Consider some of the biggest problems of 2015 and the biggest questions coming into 2016: can the Vols close out a game in the fourth quarter? Is Josh Dobbs good enough as a passer? Will Tennessee ever find consistency at wide receiver? Why aren’t we more explosive?
The answers Dobbs provided were ultimately and unfortunately overshadowed by the on-field results. Tennessee didn’t throw it more often - Dobbs averaged 26.5 attempts per game in 2015 and 26.6 this season - but his numbers improved significantly. Last year Dobbs averaged 6.7 yards per attempt, 80th nationally. This year he’s at 8.3 yards per attempt, 26th nationally. In November he led the nation in completion percentage (80.2%) and was second in yards per attempt (11.3). He threw as many touchdowns this season (26) as he did in his first three years combined.
He was helped by consistency clearly and finally emerging at wide receiver. Josh Malone and Jauan Jennings are statistically one of the best receiving duos of not just the post-Fulmer era, but the post-Manning era.
Justin Hunter and Cordarrelle Patterson had the benefit of playing with Tyler Bray in an offense that threw the ball 40 times a game. But Malone beat them both in yards per catch (18.9), eighth nationally among players with 40+ catches this year. And Jennings out-did Hunter’s 2012 year at 15.3 yards per catch. Their 17 combined touchdowns are the most for any duo in the post-Fulmer era.

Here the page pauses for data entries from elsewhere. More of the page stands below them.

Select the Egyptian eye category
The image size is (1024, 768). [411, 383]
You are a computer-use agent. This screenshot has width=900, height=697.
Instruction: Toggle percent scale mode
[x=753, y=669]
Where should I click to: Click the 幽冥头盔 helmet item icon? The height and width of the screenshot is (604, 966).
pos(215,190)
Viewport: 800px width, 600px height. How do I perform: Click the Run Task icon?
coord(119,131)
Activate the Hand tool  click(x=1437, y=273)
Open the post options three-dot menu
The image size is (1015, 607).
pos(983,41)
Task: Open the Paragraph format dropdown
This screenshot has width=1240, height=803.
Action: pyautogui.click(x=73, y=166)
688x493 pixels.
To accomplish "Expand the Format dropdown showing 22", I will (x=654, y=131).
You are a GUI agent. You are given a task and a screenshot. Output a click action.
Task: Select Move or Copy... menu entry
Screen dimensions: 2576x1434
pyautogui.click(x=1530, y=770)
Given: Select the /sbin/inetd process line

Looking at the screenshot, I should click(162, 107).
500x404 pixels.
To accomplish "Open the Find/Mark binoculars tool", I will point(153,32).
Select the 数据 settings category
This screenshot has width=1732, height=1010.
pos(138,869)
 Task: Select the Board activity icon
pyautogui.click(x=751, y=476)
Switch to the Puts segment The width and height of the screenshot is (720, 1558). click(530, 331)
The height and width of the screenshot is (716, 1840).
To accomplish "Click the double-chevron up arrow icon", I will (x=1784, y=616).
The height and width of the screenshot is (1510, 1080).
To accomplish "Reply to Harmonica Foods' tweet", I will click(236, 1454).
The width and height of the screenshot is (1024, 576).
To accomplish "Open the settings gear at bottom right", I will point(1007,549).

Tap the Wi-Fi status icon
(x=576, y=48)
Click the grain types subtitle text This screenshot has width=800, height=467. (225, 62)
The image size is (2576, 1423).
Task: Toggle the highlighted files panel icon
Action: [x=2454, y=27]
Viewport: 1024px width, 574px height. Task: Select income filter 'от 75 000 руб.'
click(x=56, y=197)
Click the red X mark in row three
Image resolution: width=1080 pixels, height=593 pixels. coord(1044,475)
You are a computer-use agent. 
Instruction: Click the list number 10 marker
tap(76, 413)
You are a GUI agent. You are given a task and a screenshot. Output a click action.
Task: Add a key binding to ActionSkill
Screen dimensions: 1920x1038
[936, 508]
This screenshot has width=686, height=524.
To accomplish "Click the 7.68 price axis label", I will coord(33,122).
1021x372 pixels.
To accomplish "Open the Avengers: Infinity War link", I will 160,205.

You don’t put up numbers like that without increased explosiveness: last year the Vols were 53rd nationally in 20+ yard plays with 63 in 13 games. This year the Vols are 19th with 73 in the first 12 games.
In the tweaking one thing without breaking another department, on the surface you could argue the Vols fixed their fourth quarters while breaking their first quarters. But inside the numbers that’s really only true defensively: in Tennessee’s advanced statistical profile at Football Study Hall the Vols were ranked #3 in first quarter offense last year and #56 in fourth quarter offense. This year the Vols ended the regular season ranked #1 in fourth quarter offense, but were still #14 in the first quarter. In clutch moments the Vols made the plays to win against Appalachian State, Florida, and Georgia while turning close games against Kentucky and Missouri into blowouts.
Of course, there’s another side of the ball. Tennessee was #95 in first quarter defense and #117 in fourth quarter defense. When we talk about adjustments and adaptations for next year, that’s much of where we’ll start. The Vols will also be without the quarterback responsible for 22 of Jones’ 29 wins in Knoxville. But as we enter into the all-important discussion of what changes Jones needs to make to be successful at Tennessee, it does offer some encouragement to remember the changes the Vols made this season. I would also submit that, aside from learning how to respond to a catastrophic injury situation, this was also Jones’ first go-round with a team carrying so much talent and such high expectations. I would imagine he learned a bit about how to manage those personalities and expectations, and will be interested to see what adjustments he makes in those departments as well.
The prime suspects in Tennessee’s loss to Texas A&M and non-competitiveness against Alabama - turnovers and injuries - are easy to identify but harder to eliminate from a coaching standpoint. It’s the later losses to South Carolina and Vanderbilt that carried more weight and more consequences, and while the personality issues with Jalen Hurd may have been a factor in Columbia, the defense’s play shoulders the blame in Nashville. Jones already made his most significant adjustment there last off-season in going from John Jancek to Bob Shoop. One of the most important questions Jones must answer this off-season is what further changes are needed on that side of the ball.
Team 121 will be a different team. With so much parity in the cut-throat SEC, the tweaks Jones makes could be the difference between unemployment and a championship.